SEITENAUSZUG:

>>>>

Doch wie erreicht ein Student, möglichst viel vom Auslandssemester mitzunehmen, sei es kulturell als auch sprachlich? Da empfiehlt es sich zunächst das passende Land zu finden, das eventuell unter Deutschen nicht auf Rang Eins der Beliebtheitsskala rangiert. Das verringert die Wahrscheinlichkeit, auf seinesgleichen zu treffen und damit auch die Verlockung, in bekannten Gefilden zu bleiben. „Die Ideen, auf die alle kommen, bringen am Ende am wenigsten“, sagt Hans van Ess von der LMU. Daher sind beispielsweise Länder wie Island, Portugal oder Finnland empfehlenswert. Dort studieren regelmäßig nur wenige Deutsche, hier muss man sich auf Land und Leute einlassen und kann nicht in der „Erasmus-Blase“ die Zeit verbringen. Dieser Begriff bezeichnet das Phänomen, dass man während seines Auslandsaufenthalts zwar Studenten aus unterschiedlichen Ländern kennen lernt, ein Kontakt zu Einheimischen jedoch so gut wie gar nicht entsteht.

Daneben ist es sinnvoll, sich über das Angebot an der Uni zu informieren: Welche Sportkurse gibt es oder welche Hochschulgruppen könnten mich interessieren? Denn an solchen Angeboten nehmen viele einheimische Studenten teil und es ist wesentlich leichter beim gemeinsamen Sport neue Leute kennen zu lernen. Daneben kann auch ein WG-Zimmer in einer Wohnung mit einheimischen Studenten den Anschluss erleichtern. Oftmals bieten viele Unis zwar Wohnheimsplätze für Austauschstudenten an, jedoch dann meist getrennt von Einheimischen. Das sorgt zwar für ein internationales Flair, doch der vom Arbeitgeber geschätzte Kontakt zu den „Locals“ bleibt meist aus.

Neue Freunde finden im Austauschland, sich an der Universität und der Stadt einleben, das alles benötigt Zeit. Deswegen raten Arbeitgeber wie auch Hochschulexperten, sich für das Studium in der Ferne genügend Zeit zu nehmen. „Der Auslandsaufenthalt sollte mindestens drei, besser sechs Monate andauern“, sagt Frank Schmith von der Lufthansa.

<<<<

ZU ERLEDIGENDE AUFGABEN:
a) Erkläre in einem bis drei Sätzen, warum der Seitenauszug zum Auslandssemester Länder wie Island, Portugal oder Finnland empfiehlt.
b) Führe den Seitenauszug zum Auslandssemester nach seinem letzten Satz weiter.

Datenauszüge

>>>>

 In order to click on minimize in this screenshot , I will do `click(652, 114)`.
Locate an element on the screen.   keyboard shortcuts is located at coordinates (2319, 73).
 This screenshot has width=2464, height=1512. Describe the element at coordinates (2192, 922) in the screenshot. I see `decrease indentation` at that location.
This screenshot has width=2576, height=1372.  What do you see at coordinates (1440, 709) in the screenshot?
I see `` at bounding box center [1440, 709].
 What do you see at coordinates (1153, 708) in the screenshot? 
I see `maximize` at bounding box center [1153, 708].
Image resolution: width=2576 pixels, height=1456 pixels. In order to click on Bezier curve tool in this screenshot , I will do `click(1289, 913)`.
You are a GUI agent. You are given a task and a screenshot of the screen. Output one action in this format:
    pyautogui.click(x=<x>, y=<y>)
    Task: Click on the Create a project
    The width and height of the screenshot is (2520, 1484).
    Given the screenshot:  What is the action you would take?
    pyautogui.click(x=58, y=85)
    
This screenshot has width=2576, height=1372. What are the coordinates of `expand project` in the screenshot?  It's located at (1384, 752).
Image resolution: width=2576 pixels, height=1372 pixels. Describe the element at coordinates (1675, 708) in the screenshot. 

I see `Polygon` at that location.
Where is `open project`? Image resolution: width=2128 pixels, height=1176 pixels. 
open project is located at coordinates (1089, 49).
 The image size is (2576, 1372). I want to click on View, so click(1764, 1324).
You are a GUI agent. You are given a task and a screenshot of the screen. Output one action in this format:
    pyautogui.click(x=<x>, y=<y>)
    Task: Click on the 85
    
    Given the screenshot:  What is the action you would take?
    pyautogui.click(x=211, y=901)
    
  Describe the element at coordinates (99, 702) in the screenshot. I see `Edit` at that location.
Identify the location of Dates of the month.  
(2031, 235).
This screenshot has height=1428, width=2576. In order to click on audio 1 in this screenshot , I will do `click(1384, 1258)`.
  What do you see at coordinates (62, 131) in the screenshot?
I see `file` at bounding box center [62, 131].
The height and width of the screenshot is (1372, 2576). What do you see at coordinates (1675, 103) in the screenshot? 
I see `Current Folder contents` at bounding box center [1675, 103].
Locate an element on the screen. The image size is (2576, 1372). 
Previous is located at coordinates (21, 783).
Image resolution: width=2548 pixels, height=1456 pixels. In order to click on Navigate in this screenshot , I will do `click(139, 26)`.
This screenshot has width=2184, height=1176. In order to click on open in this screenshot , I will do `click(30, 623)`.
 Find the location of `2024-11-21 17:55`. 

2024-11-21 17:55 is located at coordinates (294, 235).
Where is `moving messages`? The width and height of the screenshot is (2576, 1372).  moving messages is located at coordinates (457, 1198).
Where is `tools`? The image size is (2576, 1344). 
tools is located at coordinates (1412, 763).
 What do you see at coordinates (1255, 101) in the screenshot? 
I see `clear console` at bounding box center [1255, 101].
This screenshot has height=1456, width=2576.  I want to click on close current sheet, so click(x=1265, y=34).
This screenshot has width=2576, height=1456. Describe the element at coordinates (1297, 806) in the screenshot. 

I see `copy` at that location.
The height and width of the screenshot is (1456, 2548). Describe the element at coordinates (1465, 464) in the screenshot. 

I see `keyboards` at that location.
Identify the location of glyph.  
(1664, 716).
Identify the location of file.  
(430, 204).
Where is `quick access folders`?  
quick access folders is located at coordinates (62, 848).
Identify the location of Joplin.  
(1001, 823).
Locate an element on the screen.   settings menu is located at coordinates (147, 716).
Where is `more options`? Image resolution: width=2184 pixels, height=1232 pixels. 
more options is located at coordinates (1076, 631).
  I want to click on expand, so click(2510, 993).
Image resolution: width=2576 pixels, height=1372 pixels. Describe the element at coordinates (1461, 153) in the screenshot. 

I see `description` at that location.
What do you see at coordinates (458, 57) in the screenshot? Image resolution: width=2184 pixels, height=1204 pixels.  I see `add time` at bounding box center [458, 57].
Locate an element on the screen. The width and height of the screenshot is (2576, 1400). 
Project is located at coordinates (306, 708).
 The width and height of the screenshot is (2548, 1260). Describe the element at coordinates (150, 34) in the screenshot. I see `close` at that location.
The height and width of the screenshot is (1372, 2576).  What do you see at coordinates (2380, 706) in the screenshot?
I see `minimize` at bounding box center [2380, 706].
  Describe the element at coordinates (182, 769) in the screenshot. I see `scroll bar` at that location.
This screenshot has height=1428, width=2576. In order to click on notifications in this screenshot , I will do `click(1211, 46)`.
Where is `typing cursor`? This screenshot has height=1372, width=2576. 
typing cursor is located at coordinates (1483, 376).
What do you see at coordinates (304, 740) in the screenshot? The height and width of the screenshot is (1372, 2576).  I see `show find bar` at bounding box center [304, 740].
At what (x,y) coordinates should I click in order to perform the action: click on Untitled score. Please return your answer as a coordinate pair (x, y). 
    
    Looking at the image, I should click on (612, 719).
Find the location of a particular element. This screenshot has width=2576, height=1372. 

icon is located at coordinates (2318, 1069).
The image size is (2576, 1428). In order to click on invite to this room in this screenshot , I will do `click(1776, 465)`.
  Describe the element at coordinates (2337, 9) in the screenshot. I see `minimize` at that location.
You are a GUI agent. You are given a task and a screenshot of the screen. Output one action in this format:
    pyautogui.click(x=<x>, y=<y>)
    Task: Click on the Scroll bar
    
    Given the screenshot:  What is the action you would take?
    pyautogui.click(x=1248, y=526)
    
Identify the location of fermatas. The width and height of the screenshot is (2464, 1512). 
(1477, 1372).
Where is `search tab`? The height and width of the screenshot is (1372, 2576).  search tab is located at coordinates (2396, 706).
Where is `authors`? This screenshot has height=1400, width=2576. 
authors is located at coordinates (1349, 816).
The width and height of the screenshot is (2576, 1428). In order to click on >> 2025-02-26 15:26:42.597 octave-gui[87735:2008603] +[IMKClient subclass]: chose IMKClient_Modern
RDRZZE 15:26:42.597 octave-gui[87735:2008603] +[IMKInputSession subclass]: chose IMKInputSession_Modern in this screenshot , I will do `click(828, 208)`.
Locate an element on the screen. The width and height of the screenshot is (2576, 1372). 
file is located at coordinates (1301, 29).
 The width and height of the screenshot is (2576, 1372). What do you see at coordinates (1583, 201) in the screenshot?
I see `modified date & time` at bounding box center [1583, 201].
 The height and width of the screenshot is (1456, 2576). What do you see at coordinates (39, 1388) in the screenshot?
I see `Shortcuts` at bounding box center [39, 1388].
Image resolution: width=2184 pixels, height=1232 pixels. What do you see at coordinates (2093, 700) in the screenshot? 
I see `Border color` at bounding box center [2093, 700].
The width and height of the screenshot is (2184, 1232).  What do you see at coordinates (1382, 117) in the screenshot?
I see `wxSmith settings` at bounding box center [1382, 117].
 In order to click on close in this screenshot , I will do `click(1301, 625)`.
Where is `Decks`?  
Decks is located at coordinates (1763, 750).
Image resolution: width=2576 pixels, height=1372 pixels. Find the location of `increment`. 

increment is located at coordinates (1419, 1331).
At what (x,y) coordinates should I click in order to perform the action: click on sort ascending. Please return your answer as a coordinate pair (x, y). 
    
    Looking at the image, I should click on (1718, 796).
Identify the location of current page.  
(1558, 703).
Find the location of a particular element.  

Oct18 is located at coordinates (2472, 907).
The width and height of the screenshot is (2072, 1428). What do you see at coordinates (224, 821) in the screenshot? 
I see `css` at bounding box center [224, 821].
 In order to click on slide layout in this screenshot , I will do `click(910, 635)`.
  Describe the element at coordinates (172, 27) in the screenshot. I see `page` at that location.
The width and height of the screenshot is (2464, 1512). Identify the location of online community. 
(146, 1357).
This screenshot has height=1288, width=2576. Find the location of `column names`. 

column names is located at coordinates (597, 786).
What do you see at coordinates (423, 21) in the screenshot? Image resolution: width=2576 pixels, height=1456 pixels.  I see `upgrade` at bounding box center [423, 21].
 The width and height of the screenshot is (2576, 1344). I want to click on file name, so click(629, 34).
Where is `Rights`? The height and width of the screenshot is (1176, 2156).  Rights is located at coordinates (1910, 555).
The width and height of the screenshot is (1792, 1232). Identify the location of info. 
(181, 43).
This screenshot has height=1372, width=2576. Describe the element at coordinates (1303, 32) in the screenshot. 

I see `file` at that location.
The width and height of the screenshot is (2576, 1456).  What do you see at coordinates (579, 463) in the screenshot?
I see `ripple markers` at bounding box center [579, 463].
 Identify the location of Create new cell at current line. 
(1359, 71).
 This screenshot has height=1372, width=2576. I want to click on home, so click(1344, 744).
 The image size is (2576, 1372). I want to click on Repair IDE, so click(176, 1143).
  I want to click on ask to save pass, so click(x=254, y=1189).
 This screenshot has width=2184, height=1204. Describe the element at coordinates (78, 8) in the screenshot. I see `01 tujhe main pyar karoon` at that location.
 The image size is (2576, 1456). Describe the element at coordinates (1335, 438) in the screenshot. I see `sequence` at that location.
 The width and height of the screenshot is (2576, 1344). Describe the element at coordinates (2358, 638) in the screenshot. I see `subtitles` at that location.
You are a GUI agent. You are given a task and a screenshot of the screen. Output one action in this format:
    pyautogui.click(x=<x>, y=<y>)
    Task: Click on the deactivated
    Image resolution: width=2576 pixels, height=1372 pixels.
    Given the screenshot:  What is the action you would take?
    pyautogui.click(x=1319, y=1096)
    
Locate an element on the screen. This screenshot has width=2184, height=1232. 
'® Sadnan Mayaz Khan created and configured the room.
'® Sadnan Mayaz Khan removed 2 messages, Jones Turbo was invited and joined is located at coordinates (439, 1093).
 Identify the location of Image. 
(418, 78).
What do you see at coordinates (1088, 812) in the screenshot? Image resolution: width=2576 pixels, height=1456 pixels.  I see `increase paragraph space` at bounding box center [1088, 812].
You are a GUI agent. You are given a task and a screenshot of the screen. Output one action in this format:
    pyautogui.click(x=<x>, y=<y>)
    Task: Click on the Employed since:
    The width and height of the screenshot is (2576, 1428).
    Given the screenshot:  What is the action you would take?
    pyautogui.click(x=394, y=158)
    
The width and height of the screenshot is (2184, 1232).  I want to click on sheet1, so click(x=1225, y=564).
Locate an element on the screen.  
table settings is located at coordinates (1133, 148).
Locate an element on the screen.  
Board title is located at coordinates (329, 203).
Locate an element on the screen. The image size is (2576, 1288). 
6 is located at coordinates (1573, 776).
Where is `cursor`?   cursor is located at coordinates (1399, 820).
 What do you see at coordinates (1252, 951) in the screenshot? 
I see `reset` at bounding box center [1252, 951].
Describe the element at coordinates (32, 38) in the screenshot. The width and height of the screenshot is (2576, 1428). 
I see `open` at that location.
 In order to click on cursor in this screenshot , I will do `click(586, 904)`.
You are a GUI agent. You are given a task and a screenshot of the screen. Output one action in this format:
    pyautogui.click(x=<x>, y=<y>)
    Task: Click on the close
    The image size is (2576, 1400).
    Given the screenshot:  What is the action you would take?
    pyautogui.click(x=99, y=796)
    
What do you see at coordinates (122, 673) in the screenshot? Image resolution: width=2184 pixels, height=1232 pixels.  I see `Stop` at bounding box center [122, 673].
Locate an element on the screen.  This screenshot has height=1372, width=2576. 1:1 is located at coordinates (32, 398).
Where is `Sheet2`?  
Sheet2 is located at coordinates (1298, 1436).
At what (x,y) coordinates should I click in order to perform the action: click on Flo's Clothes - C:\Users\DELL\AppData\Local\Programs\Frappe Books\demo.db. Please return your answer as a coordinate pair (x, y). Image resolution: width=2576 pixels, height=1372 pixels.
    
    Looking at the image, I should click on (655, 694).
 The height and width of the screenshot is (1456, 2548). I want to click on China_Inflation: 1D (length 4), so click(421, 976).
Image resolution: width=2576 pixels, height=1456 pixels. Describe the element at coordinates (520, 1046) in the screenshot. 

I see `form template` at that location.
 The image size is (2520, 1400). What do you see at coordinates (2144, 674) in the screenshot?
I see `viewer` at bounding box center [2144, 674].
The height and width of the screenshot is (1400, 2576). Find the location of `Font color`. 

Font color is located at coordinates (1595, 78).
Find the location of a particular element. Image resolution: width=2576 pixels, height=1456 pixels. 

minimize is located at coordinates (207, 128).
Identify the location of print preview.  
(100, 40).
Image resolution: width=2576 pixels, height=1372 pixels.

<<<<

ERGEBNISSE DER ÜBUNG:
a) Dort studieren regelmäßig nur wenige Deutsche. Deshalb sinkt die Wahrscheinlichkeit, auf seinesgleichen zu treffen und in bekannten Gefilden zu bleiben. Man muss sich auf Land und Leute einlassen und kann die Zeit nicht in der „Erasmus-Blase“ verbringen, in der kaum Kontakt zu Einheimischen entsteht.

b)
So sollten sich Studenten für ihren Auslandsaufenthalt genügend Zeit lassen und ein Land wählen, das ihren Interessen entspricht, aber vielleicht nicht das Topziel für Studenten aus ganz Deutschland ist. Daneben ist es sinnvoll, möglichst viel an der neuen Universität auszuprobieren: Sei es Sportclub, Hochschulgruppe oder Kurssprecher für eine Veranstaltung – Das alles hilft, sich im neuen Land schneller zu Recht zu finden und neue Menschen zu treffen. Außerdem sind dies Erfahrungen, die später im Bewerbungsgespräch helfen können. Denn kaum einer will dort auf die Frage „Was haben sie im Ausland so gemacht“ mit „Viel gefeiert“ antworten.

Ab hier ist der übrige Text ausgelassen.